• **AIM OF THE EXERCISE**
Write out every entry in full. Leave nothing out.

• **INFORMATION GIVEN**

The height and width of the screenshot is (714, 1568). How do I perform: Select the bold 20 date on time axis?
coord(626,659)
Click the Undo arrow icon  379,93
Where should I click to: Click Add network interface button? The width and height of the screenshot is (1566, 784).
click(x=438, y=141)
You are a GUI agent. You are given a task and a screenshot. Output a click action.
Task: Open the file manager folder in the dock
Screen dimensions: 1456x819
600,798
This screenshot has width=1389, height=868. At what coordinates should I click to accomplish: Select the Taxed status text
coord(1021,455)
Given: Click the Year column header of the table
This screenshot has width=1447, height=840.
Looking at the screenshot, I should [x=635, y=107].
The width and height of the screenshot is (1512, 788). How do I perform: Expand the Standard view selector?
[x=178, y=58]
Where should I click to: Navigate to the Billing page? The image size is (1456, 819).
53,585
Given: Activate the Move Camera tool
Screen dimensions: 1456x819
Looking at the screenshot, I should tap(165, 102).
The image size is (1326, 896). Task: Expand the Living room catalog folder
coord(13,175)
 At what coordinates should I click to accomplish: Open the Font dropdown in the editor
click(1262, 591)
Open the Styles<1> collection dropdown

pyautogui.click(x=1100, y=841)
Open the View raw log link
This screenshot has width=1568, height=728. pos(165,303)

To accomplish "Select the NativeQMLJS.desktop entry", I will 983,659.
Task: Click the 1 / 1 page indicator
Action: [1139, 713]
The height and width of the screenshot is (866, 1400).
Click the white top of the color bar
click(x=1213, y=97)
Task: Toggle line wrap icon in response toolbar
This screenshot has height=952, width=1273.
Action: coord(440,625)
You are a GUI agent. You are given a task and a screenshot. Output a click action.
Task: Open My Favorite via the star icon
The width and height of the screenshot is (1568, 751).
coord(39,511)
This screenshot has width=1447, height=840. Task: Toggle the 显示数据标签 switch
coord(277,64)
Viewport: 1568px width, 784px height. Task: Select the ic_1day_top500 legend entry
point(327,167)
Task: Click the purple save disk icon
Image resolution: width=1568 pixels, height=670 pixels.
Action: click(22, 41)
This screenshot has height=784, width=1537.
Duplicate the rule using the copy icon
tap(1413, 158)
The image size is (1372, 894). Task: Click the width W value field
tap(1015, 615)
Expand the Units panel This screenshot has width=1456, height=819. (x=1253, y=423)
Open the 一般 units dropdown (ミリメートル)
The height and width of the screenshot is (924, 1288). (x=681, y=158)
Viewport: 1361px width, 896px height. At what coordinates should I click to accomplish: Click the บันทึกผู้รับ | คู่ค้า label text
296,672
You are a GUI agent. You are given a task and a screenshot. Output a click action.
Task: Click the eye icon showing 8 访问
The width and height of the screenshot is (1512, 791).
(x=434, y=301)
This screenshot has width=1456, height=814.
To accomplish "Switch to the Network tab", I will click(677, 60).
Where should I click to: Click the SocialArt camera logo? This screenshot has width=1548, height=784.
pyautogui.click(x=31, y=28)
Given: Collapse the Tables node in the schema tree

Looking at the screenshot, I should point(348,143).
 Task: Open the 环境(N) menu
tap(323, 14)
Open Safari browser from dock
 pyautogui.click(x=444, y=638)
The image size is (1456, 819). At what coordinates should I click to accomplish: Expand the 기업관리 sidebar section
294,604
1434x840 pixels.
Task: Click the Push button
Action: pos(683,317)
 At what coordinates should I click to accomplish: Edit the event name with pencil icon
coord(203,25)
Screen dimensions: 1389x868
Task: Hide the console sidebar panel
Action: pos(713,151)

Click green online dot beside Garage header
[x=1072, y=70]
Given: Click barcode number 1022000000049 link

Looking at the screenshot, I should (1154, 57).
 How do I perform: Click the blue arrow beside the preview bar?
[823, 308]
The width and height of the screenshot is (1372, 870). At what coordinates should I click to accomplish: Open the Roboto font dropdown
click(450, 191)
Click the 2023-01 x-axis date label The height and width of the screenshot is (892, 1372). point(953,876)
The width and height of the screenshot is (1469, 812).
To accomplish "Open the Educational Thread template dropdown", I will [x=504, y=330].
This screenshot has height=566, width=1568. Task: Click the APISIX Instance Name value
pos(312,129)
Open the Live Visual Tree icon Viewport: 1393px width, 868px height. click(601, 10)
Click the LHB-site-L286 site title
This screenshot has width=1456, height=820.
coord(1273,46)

• **RESULT OF THE TASK**
The height and width of the screenshot is (714, 1568). How do I perform: Select the bold 20 date on time axis?
coord(626,659)
Click the Undo arrow icon  379,93
Where should I click to: Click Add network interface button? The width and height of the screenshot is (1566, 784).
click(x=438, y=141)
You are a GUI agent. You are given a task and a screenshot. Output a click action.
Task: Open the file manager folder in the dock
Screen dimensions: 1456x819
600,798
This screenshot has width=1389, height=868. At what coordinates should I click to accomplish: Select the Taxed status text
coord(1021,455)
Given: Click the Year column header of the table
This screenshot has width=1447, height=840.
Looking at the screenshot, I should [x=635, y=107].
The width and height of the screenshot is (1512, 788). How do I perform: Expand the Standard view selector?
[x=178, y=58]
Where should I click to: Navigate to the Billing page? The image size is (1456, 819).
53,585
Given: Activate the Move Camera tool
Screen dimensions: 1456x819
Looking at the screenshot, I should tap(165, 102).
The image size is (1326, 896). Task: Expand the Living room catalog folder
coord(13,175)
 At what coordinates should I click to accomplish: Open the Font dropdown in the editor
click(1262, 591)
Open the Styles<1> collection dropdown

pyautogui.click(x=1100, y=841)
Open the View raw log link
This screenshot has width=1568, height=728. pos(165,303)

To accomplish "Select the NativeQMLJS.desktop entry", I will 983,659.
Task: Click the 1 / 1 page indicator
Action: [1139, 713]
The height and width of the screenshot is (866, 1400).
Click the white top of the color bar
click(x=1213, y=97)
Task: Toggle line wrap icon in response toolbar
This screenshot has height=952, width=1273.
Action: coord(440,625)
You are a GUI agent. You are given a task and a screenshot. Output a click action.
Task: Open My Favorite via the star icon
The width and height of the screenshot is (1568, 751).
coord(39,511)
This screenshot has width=1447, height=840. Task: Toggle the 显示数据标签 switch
coord(277,64)
Viewport: 1568px width, 784px height. Task: Select the ic_1day_top500 legend entry
point(327,167)
Task: Click the purple save disk icon
Image resolution: width=1568 pixels, height=670 pixels.
Action: click(22, 41)
This screenshot has height=784, width=1537.
Duplicate the rule using the copy icon
tap(1413, 158)
The image size is (1372, 894). Task: Click the width W value field
tap(1015, 615)
Expand the Units panel This screenshot has width=1456, height=819. (x=1253, y=423)
Open the 一般 units dropdown (ミリメートル)
The height and width of the screenshot is (924, 1288). (x=681, y=158)
Viewport: 1361px width, 896px height. At what coordinates should I click to accomplish: Click the บันทึกผู้รับ | คู่ค้า label text
296,672
You are a GUI agent. You are given a task and a screenshot. Output a click action.
Task: Click the eye icon showing 8 访问
The width and height of the screenshot is (1512, 791).
(x=434, y=301)
This screenshot has width=1456, height=814.
To accomplish "Switch to the Network tab", I will click(677, 60).
Where should I click to: Click the SocialArt camera logo? This screenshot has width=1548, height=784.
pyautogui.click(x=31, y=28)
Given: Collapse the Tables node in the schema tree

Looking at the screenshot, I should point(348,143).
 Task: Open the 环境(N) menu
tap(323, 14)
Open Safari browser from dock
 pyautogui.click(x=444, y=638)
The image size is (1456, 819). At what coordinates should I click to accomplish: Expand the 기업관리 sidebar section
294,604
1434x840 pixels.
Task: Click the Push button
Action: pos(683,317)
 At what coordinates should I click to accomplish: Edit the event name with pencil icon
coord(203,25)
Screen dimensions: 1389x868
Task: Hide the console sidebar panel
Action: pos(713,151)

Click green online dot beside Garage header
[x=1072, y=70]
Given: Click barcode number 1022000000049 link

Looking at the screenshot, I should (1154, 57).
 How do I perform: Click the blue arrow beside the preview bar?
[823, 308]
The width and height of the screenshot is (1372, 870). At what coordinates should I click to accomplish: Open the Roboto font dropdown
click(450, 191)
Click the 2023-01 x-axis date label The height and width of the screenshot is (892, 1372). point(953,876)
The width and height of the screenshot is (1469, 812).
To accomplish "Open the Educational Thread template dropdown", I will [x=504, y=330].
This screenshot has height=566, width=1568. Task: Click the APISIX Instance Name value
pos(312,129)
Open the Live Visual Tree icon Viewport: 1393px width, 868px height. click(601, 10)
Click the LHB-site-L286 site title
This screenshot has width=1456, height=820.
coord(1273,46)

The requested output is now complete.